Cuánto echo de menos a esos viajeros habituales que un día dejaron de serlo, aquellos que, igual que nosotros, hacían del viaje en metro su particular oasis de diez minutos. Primero conocidos, después amigos, casi familia. Lástima que los oasis sean efímeros por naturaleza, como todo lo que albergan.

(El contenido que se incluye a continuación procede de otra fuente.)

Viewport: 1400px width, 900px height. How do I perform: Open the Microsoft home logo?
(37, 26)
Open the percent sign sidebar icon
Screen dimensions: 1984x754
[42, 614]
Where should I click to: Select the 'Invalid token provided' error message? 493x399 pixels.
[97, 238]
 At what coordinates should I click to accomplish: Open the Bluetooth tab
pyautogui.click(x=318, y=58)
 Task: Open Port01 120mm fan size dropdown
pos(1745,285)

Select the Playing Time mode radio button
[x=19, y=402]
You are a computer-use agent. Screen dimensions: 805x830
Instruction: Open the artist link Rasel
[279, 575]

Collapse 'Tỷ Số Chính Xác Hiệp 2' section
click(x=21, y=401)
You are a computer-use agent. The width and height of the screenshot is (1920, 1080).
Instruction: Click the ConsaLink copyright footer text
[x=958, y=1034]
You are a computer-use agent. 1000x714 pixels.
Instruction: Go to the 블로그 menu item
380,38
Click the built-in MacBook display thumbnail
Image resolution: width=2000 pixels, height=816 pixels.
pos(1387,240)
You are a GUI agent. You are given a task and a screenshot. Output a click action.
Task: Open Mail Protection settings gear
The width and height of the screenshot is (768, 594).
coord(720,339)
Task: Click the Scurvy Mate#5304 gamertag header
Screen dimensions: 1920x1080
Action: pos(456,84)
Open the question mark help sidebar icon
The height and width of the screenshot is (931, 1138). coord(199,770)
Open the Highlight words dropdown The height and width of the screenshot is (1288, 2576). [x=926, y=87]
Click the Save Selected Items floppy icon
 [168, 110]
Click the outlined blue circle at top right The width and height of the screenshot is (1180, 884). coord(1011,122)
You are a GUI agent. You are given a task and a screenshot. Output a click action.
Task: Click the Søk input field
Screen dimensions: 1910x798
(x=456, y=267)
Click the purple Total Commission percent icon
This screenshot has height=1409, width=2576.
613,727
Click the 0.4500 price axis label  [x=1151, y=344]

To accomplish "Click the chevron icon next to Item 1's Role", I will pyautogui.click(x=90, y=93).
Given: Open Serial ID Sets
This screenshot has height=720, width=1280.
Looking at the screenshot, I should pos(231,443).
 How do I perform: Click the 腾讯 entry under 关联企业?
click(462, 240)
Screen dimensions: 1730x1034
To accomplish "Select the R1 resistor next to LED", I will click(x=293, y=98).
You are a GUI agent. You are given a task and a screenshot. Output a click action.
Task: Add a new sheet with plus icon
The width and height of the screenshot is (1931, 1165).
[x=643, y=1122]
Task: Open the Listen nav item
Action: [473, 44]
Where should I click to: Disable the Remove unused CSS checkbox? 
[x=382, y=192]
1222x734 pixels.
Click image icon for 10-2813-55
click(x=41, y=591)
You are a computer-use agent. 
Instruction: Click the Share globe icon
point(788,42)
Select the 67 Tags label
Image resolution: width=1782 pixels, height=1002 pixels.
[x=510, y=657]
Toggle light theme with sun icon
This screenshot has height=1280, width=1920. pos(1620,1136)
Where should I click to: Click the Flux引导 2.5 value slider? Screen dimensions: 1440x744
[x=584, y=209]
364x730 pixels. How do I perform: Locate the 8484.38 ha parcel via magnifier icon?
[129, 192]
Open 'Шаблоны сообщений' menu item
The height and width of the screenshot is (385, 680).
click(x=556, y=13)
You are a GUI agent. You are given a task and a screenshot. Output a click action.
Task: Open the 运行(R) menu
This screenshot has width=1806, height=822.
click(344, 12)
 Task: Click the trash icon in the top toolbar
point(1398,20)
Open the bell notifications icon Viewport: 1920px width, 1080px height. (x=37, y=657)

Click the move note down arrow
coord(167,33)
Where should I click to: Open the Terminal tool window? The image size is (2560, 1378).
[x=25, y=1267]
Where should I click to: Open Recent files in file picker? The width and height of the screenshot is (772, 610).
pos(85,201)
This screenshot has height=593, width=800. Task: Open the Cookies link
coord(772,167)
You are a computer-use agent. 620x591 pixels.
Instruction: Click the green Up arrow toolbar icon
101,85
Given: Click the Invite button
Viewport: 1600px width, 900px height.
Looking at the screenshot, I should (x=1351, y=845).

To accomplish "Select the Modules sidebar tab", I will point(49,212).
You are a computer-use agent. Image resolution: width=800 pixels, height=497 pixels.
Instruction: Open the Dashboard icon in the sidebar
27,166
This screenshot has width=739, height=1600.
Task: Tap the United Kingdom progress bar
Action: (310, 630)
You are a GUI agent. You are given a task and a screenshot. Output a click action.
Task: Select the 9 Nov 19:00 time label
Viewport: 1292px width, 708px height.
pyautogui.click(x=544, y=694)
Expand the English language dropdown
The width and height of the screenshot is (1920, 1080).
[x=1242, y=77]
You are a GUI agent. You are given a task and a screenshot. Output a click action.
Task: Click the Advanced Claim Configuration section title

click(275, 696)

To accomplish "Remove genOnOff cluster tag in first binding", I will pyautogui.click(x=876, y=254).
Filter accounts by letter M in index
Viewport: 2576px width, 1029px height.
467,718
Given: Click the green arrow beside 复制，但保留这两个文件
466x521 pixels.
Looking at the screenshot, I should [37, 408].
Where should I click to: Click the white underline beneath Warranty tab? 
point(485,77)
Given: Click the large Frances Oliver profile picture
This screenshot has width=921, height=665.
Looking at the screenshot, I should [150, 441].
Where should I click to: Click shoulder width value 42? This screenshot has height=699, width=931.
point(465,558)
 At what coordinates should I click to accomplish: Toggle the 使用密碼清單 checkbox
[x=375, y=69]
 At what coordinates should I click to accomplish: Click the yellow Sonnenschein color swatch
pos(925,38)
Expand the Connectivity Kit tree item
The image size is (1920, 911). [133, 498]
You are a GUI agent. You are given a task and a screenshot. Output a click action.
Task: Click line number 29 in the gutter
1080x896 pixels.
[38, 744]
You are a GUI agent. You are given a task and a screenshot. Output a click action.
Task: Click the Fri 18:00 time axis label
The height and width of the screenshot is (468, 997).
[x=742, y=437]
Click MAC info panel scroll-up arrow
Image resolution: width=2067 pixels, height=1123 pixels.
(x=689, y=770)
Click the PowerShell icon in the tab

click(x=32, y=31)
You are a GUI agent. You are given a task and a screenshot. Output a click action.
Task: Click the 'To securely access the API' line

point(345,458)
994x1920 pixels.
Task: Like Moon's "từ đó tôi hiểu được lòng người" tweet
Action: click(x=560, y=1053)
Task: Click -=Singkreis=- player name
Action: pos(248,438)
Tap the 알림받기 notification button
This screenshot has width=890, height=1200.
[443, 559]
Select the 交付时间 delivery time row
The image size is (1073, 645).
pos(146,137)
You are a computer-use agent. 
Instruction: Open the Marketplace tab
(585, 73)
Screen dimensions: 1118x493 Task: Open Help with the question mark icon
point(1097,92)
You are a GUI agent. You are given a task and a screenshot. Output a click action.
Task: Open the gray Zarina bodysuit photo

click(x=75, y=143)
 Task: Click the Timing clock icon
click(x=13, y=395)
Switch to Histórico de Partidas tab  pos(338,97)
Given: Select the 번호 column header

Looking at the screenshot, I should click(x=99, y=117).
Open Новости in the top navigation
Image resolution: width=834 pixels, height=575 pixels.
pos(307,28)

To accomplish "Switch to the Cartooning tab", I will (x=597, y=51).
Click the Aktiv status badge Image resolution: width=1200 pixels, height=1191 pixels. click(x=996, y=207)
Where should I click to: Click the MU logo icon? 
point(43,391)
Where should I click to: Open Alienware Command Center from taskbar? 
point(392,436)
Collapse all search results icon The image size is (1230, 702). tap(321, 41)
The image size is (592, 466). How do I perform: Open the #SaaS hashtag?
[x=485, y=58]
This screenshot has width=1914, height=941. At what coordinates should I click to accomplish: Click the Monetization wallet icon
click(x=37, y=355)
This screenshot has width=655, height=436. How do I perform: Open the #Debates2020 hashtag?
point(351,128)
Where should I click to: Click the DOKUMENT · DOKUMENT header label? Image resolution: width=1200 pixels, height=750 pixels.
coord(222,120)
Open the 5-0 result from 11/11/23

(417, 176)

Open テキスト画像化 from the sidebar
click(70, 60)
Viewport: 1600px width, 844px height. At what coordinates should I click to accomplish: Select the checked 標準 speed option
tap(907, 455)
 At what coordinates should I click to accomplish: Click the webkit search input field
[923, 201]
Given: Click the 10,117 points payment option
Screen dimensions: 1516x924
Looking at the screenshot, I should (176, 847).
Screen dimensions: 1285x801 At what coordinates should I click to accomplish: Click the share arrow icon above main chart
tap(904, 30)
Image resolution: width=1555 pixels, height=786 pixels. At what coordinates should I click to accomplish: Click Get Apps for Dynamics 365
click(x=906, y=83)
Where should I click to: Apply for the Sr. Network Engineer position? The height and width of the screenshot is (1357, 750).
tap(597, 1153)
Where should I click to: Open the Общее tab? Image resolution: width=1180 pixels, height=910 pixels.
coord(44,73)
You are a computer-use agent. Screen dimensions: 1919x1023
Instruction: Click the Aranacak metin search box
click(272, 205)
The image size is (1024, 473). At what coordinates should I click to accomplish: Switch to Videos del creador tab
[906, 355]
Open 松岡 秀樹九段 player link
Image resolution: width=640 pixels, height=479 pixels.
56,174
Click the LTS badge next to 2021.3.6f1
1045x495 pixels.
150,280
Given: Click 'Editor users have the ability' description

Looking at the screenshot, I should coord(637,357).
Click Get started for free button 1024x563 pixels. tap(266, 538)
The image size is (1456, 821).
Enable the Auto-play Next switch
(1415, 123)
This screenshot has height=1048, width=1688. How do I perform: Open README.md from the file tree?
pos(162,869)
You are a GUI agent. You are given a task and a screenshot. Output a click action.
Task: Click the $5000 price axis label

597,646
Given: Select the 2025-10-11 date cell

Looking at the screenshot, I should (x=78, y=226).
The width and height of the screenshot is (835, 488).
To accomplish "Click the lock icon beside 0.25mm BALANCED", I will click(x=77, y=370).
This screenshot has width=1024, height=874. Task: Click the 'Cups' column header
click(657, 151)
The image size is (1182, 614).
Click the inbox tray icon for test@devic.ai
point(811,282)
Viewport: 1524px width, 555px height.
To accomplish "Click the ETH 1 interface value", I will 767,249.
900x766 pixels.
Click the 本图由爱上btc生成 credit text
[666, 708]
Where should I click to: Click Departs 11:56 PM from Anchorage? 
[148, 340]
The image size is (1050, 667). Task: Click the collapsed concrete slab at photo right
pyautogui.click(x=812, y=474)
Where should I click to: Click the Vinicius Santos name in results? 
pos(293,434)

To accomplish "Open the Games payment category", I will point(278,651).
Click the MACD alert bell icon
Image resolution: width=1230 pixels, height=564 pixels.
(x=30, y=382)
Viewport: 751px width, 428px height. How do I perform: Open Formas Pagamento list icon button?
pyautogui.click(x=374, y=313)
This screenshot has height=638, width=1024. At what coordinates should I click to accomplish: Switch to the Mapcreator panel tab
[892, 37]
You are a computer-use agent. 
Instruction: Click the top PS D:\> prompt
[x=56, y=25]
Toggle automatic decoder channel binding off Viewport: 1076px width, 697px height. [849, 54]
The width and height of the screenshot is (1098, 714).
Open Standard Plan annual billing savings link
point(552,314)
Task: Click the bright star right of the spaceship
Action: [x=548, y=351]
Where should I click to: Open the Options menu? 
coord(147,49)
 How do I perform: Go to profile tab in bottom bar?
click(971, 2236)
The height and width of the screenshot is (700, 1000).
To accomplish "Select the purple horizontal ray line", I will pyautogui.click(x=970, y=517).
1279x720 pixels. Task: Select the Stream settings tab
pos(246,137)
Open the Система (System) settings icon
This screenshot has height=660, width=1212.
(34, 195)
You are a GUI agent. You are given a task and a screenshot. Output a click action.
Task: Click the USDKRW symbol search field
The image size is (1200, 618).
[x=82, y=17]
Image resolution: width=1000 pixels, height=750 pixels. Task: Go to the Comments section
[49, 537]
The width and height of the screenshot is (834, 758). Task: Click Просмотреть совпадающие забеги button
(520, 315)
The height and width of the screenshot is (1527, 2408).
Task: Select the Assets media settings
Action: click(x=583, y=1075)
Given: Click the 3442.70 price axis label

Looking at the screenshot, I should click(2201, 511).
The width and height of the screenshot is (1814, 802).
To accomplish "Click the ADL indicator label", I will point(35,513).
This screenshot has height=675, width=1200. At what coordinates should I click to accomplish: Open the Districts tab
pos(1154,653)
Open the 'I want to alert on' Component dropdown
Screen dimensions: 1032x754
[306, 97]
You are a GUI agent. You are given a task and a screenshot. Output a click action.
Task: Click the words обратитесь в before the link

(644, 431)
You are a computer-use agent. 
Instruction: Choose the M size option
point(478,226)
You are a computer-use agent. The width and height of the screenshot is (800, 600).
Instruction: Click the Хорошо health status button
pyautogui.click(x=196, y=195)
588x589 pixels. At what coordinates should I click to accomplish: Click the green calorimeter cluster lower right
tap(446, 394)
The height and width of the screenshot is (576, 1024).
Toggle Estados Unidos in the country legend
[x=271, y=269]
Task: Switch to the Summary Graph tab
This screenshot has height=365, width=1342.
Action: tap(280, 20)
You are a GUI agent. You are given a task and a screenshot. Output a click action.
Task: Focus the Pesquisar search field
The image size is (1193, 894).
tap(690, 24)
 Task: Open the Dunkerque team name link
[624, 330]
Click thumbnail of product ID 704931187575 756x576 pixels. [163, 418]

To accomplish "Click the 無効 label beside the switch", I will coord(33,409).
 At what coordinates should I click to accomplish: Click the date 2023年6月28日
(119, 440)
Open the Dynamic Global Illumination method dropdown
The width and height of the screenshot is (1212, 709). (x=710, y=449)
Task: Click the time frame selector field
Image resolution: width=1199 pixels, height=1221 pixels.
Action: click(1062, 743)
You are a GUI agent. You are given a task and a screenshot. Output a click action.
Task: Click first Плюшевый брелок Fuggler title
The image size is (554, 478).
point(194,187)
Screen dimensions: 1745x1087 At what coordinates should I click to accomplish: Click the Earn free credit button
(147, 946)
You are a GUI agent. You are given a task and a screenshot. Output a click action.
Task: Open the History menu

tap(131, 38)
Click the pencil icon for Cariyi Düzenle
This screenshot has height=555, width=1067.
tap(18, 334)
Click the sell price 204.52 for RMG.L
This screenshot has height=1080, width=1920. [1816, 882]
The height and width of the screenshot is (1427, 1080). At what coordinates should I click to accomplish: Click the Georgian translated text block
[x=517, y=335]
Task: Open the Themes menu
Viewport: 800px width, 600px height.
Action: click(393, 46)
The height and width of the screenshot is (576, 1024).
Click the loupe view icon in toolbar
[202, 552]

Vi crecer a mi hijo y, al mismo tiempo, fui incapaz de apreciarlo. Un día estaba en el carrito, al siguiente se sujetaba de la barra vertical en un intento de surfear el recorrido entre Glòries y Urquinaona, cuando parpadeé casi me llegaba a la altura de los ojos. Y ahora, tras quince años sufriendo los envites del tiempo, tengo la impresión de que dicho tiempo fue menos indulgente conmigo. Quizá porque yo no deseé que transcurriera.


Arc de Triomf. 


Se abren las puertas del tren y salen más personas de las que entran, casi parece un reflejo del presente. Y entre dichas personas accede una madre empujando su carrito. Avanza con cuidado, sortea las mochilas que los niños recién salidos del colegio abandonan a su suerte en el suelo, tan pesadas como los padres que nos empeñamos en que no las suelten. La madre transforma en rotonda la barra vertical, cruza el pasillo, no recrimina con la mirada a quienes se aferran en el sitio como si su cansancio fuese más importante que el de los demás. Ojalá estar sentado sólo para cederle el asiento.


⏤¿Quieres sentarte?


Observo a mi hijo. Éste sonríe a la madre de una manera que hace ya tiempo no veía. Sus auriculares están en la mano.


⏤Muchas gracias ⏤dice la madre mientras intercambian posiciones⏤, hoy estoy terriblemente cansada.


Un simple gesto, una simple atención. Observo al bebé del carrito y no puedo evitar estremecerme.